Vero’s efforts to rid the city of short-term rentals in residential neighborhoods got a boost last week when Judge Paul Kanarek issued a strong opinion in Vero’s favor, seeming to validate the city code and recent ordinance changes.
Charles Fitz had appealed to the court after being cited by city code enforcement in April 2015 for renting out his property on Fiddlewood Road in Central Beach for less than 30 days.
Fitz and his attorneys challenged the city code, alleging that recent changes made to clarify and redefine terms related to short-term rentals – together with the city’s ramped-up enforcement – violated a state law preempting the power to regulate vacation rentals to the State of Florida.
Attorney J. Garry Rooney had filed a request for a summary judgment in the case, and Kanarek denied that request in his 11-page order. The case is expected to go to a full blown trial sometime in April.
City Manager Jim O’Connor said Kanarek’s denial of the request for summary judgment puts his code enforcement officers on better legal footing, affirming the hard line the city has taken since the controversy erupted in 2013, when then-Vice Mayor Tracy Carroll and her husband John were cited and fined $50 for renting out their Riomar home as a vacation rental.
When the Carrolls and their attorney Tom Tierney appealed the fine to the city’s Code Enforcement Board, that board ruled that the city’s own ordinance was too vague to be enforced. The city appealed the board’s decision, resulting in an affirmation of the code board’s vote.
That affirmation by the courts left Vero’s ability to enforce the code somewhat clouded and resulted in the code changes, eventually leading to the Fitz lawsuit.
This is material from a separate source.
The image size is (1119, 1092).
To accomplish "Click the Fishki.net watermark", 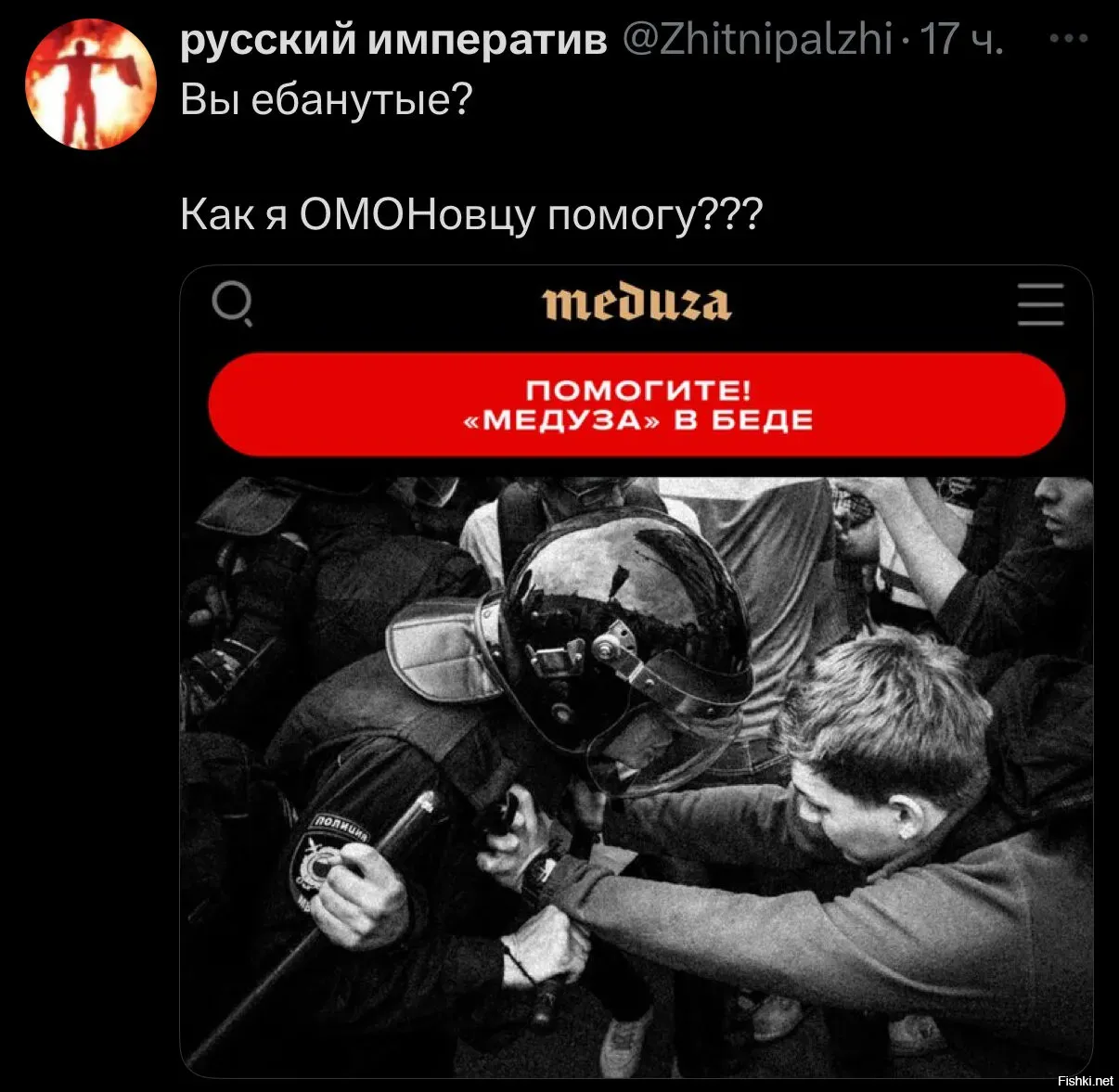I will click(1085, 1080).
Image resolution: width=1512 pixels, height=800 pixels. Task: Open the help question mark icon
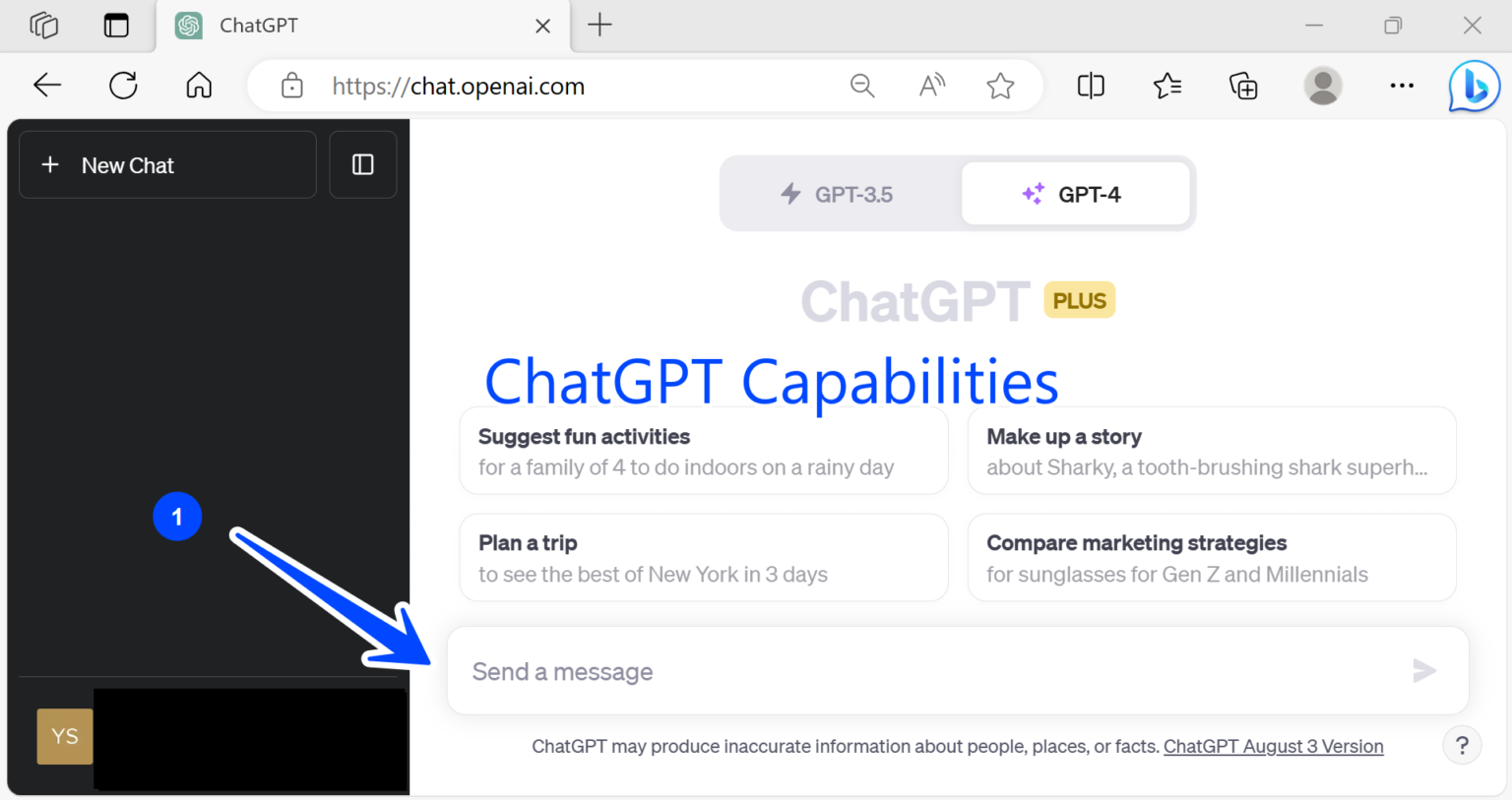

In the document, issued late Friday afternoon, Kanarek wrote: “The court concludes that the City’s regulation of Fitz’s property as a ‘guest house and transient quarters’ and the prohibition of such land use in the residential zoning districts was well settled and existed in the Vero Beach Code at the time section 509.032(7)(b), Florida Statutes, became effective. Further, Ordinance 2015-02 (the code changes) did not make any substantive changes to the definition of ‘guest house and transient quarters.’ Therefore, Ordinance 2015-02 was not preempted by the statute.”
Kanarek’s order bolsters Vero’s argument that zoning regulations prohibit transient rentals as a land use in residentially zoned neighborhoods, as transient rentals are a commercial activity.
“This reinforces our right to enforce that code because we had it on the books prior to the law that the state passed,” O’Connor said Monday. “That’s been our position from the beginning.”
In addition to tweaking the language of the ordinance – which Kanarek says did not overstep the bounds laid out in 2011 by the Florida Legislature’s pre-emption of vacation rental regulation – the Vero Beach City Council also increased the fine for violations tenfold in 2015.
The fine, which used to be $50 per night of violation, was hiked to $500. Now, should the owner be found in violation of the code by way of evidence of advertising a vacation rental and evidence of renters occupying the dwelling, a homeowner could be fined up to $500 per night by the city for every night the home is rented out.
Despite Vero’s claims that this order goes a long way toward settling the matter, Rooney says the fight is not over. The case, instead of being somewhat curtailed by the summary judgment, will now wind down the long road of full-on litigation and likely appeal.
“We thank the judge for expeditiously issuing a ruling and analyzing the issues. We respectfully disagree with his decision and will be seeking a reversal through motion practice or the appeal process,” Rooney said on Monday.
Rooney said his clients “have expected that this case would be a long battle likely to be ultimately resolved in the appellate courts,” adding that his firm, Vero Beach based Rooney and Rooney, also represents clients with similar interests in another, nearby city and will be filing “a similar action” in that case.
When Vero ramped up enforcement of the code and last year shifted the responsibility for citing homeowners to the Vero Beach Police Department, city officials initially allowed owners a short “grace period” to honor long-standing vacation reservations from people who had booked airline tickets or otherwise had relied upon executed rental contracts to come and stay in Vero.
“That is long past,” O’Connor said of the grace period.
With all the publicity the issue has gotten, owners presumably should be well aware that Vero is actively enforcing its interpretation of the code as recently massaged by the city council, and that renters may encounter uniformed police officers at their door asking for identification.
Renowned trial attorney John Frost of Bartow is representing the City of Vero Beach in this case.